22–26 Sept 2025
Europe/Lisbon timezone

FAxE: A Gigahertz Fabry-Perot Resonator for Axion Dark Matter Detection

23 Sept 2025, 10:32
6m

Speaker

Jacob Egge (University of Hamburg)

Description

Conventional closed resonator haloscopes become increasingly ineffective at probing axion masses above $\sim 40 \mathrm{\mu eV} $, as their effective volume scales as $V_\mathrm{eff} \propto 1/m_a^{3}$, leading to a steep decline in signal power with increasing mass. Open resonators, in contrast, relax the transverse boundary conditions, resulting in a more favorable scaling of $V_\mathrm{eff} \propto 1/m_a$. This can significantly improve sensitivity at higher axion masses, if diffractive losses are kept low.

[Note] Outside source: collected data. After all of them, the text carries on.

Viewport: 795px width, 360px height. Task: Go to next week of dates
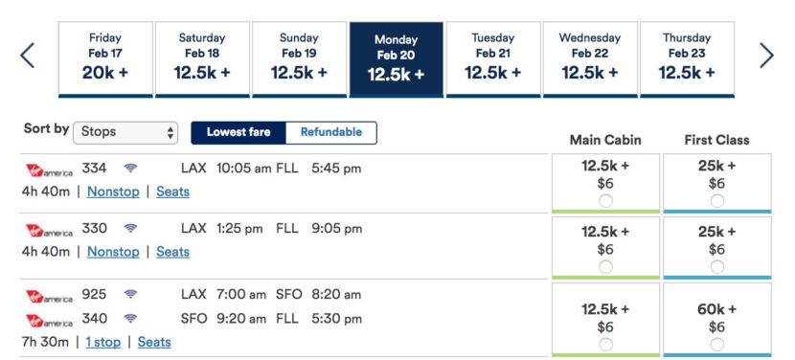766,56
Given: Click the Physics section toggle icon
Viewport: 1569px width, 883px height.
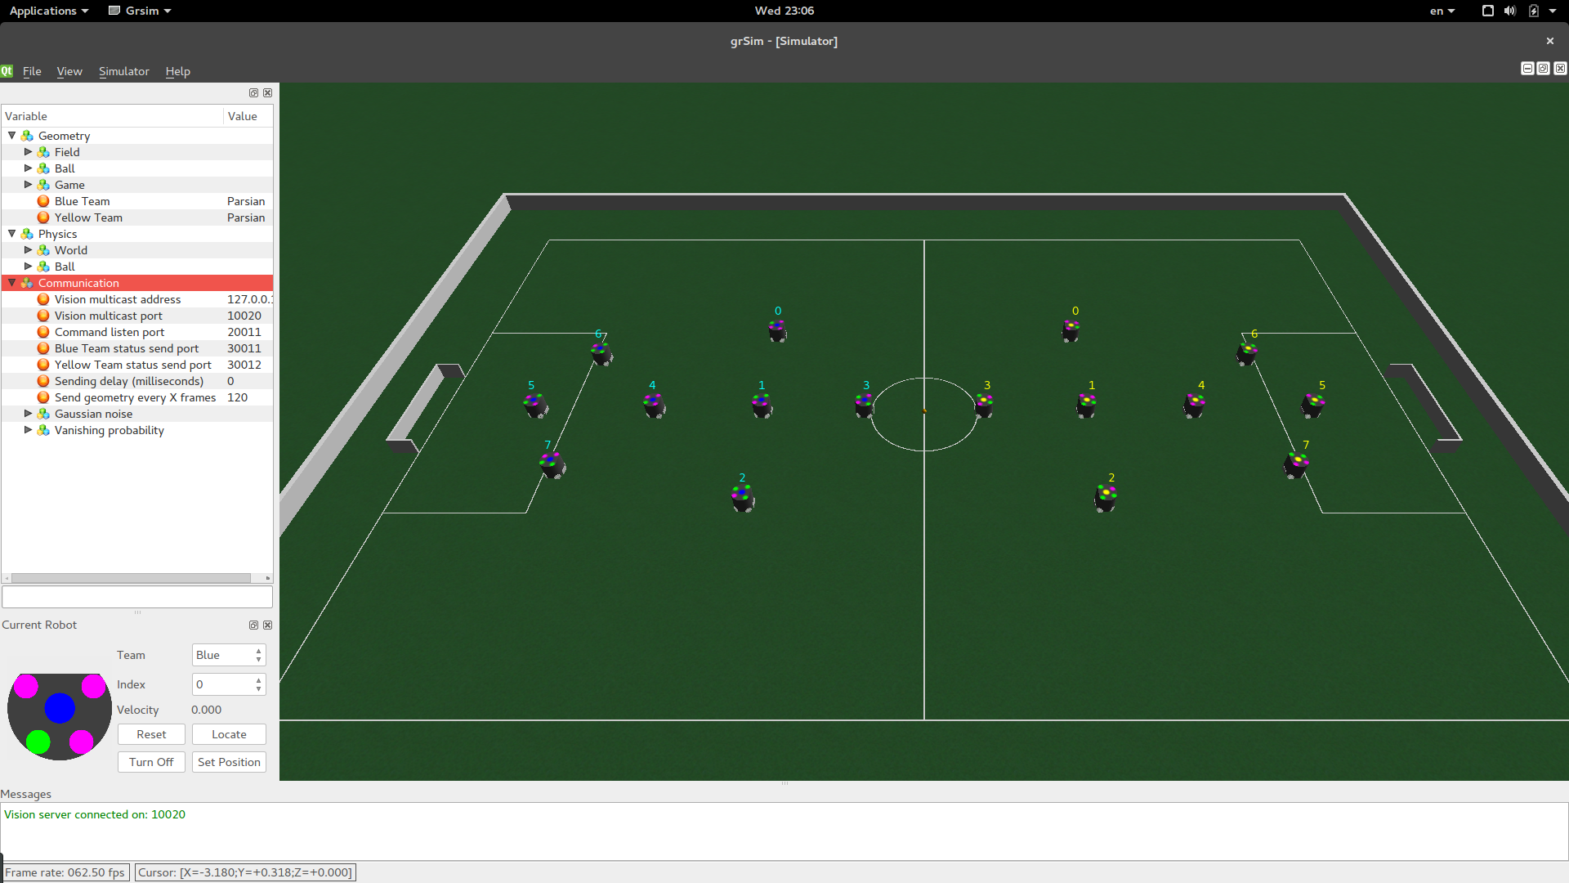Looking at the screenshot, I should [x=11, y=234].
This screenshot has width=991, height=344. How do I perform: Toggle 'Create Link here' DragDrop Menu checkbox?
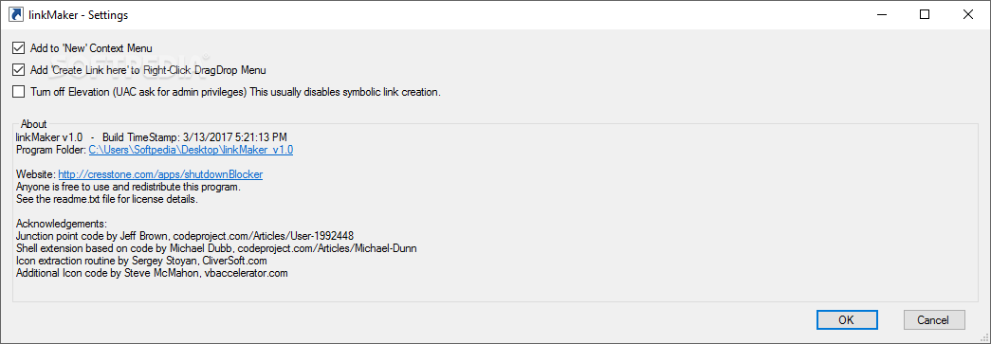coord(18,70)
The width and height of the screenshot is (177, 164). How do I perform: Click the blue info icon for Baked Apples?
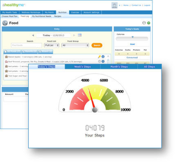pyautogui.click(x=103, y=57)
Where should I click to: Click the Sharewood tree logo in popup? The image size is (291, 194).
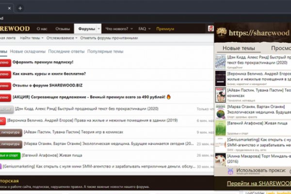[x=222, y=32]
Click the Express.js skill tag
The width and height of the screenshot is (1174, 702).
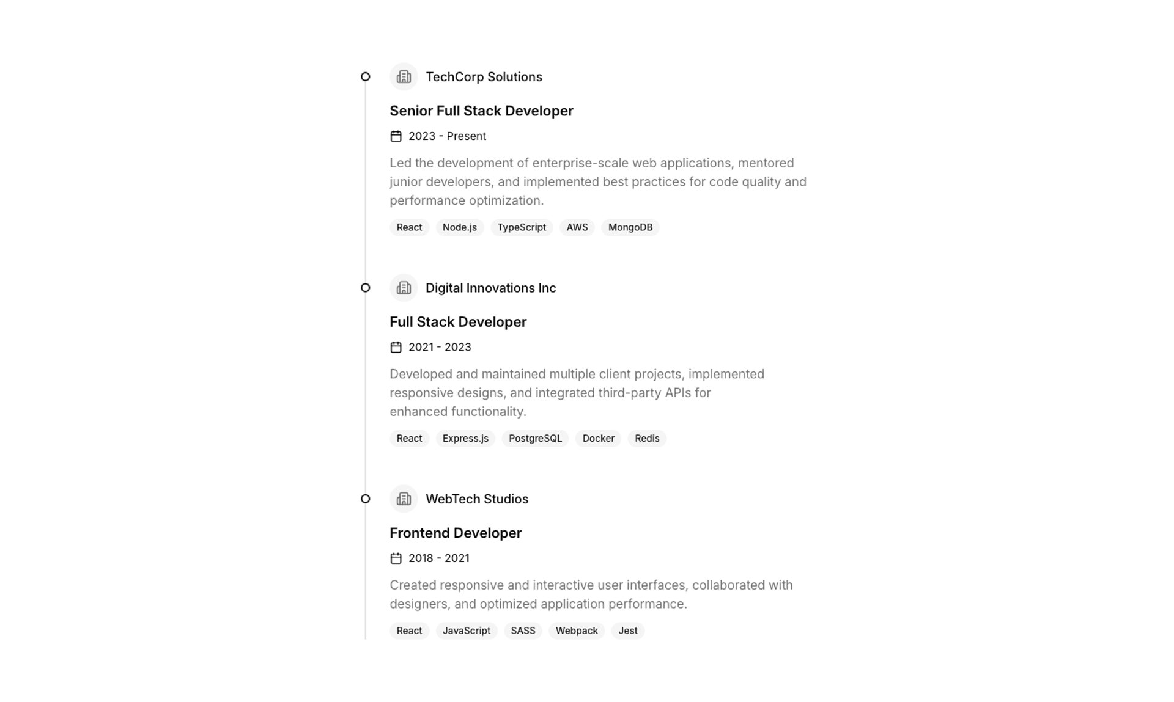465,439
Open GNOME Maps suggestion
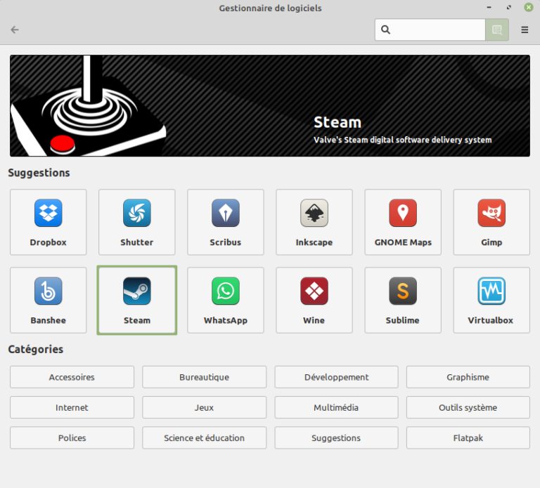 (402, 221)
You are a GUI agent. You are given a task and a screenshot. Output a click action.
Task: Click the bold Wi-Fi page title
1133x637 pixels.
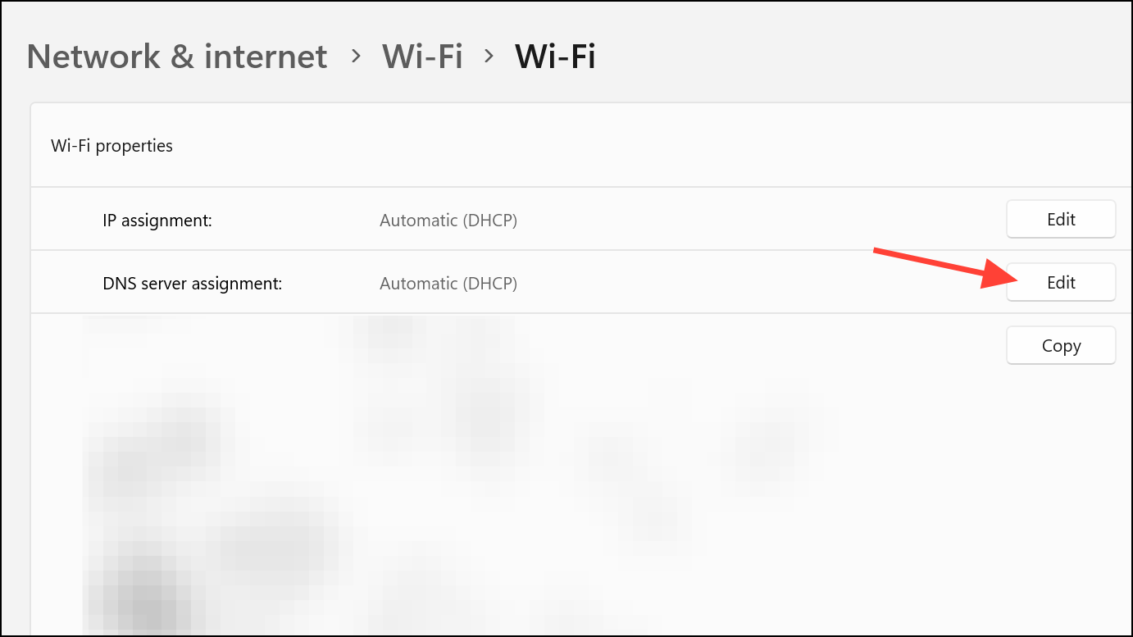(x=555, y=57)
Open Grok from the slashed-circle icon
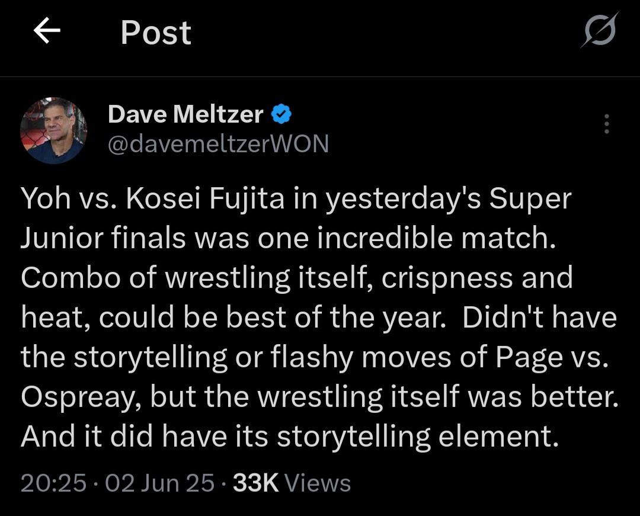 pos(599,30)
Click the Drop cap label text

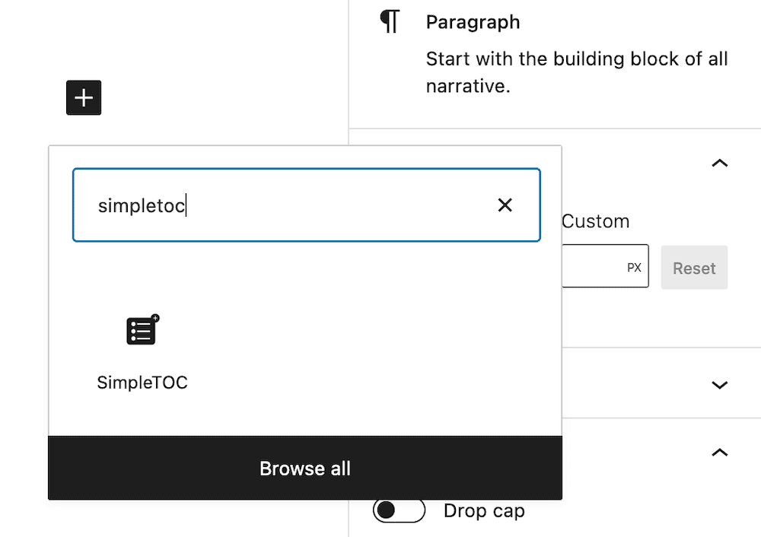(x=484, y=511)
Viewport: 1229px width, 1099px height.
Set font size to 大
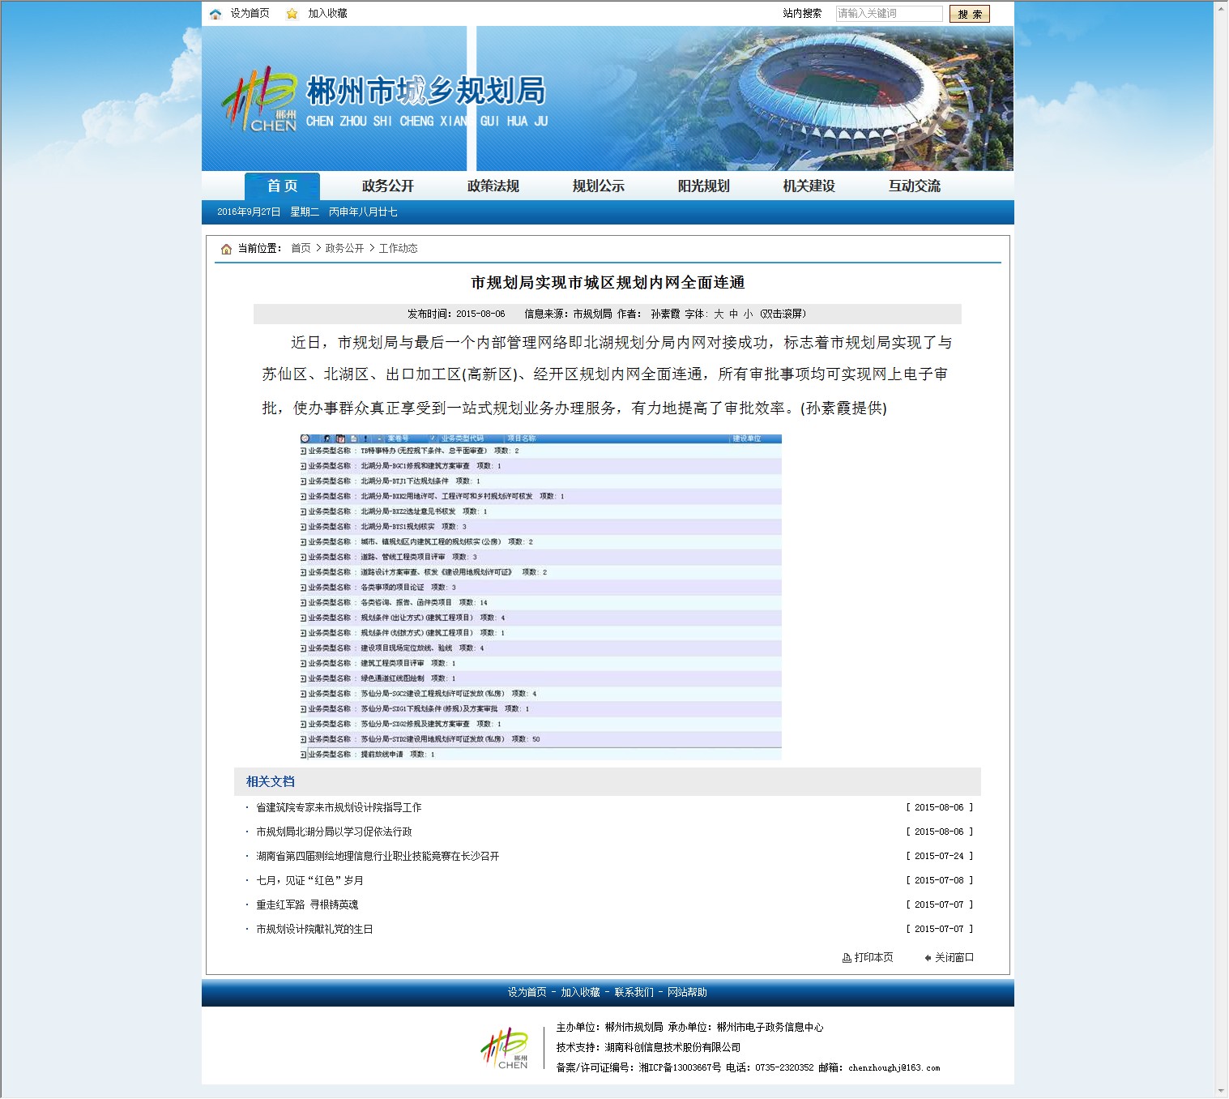click(719, 314)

In this talk, I will introduce the Fabry-Pérot Axion Experiment (FAxE), a proposed haloscope targeting axion dark matter in the 30–70 GHz range using a Fabry-P\'erot–type open resonator. FAxE is designed to achieve an effective volume on the order of $\mathcal{O}(10^3) \lambda^3$, while maintaining a high quality factor. This is enabled by a graded-phase mirror design, which suppresses diffraction losses more effectively than traditional spherical designs, without compromising mode volume.

I will outline the FAxE design concept, discuss simulation and prototyping results, and describe the key technical milestones required to achieve sensitivity at the level of the QCD axion in the targeted mass range.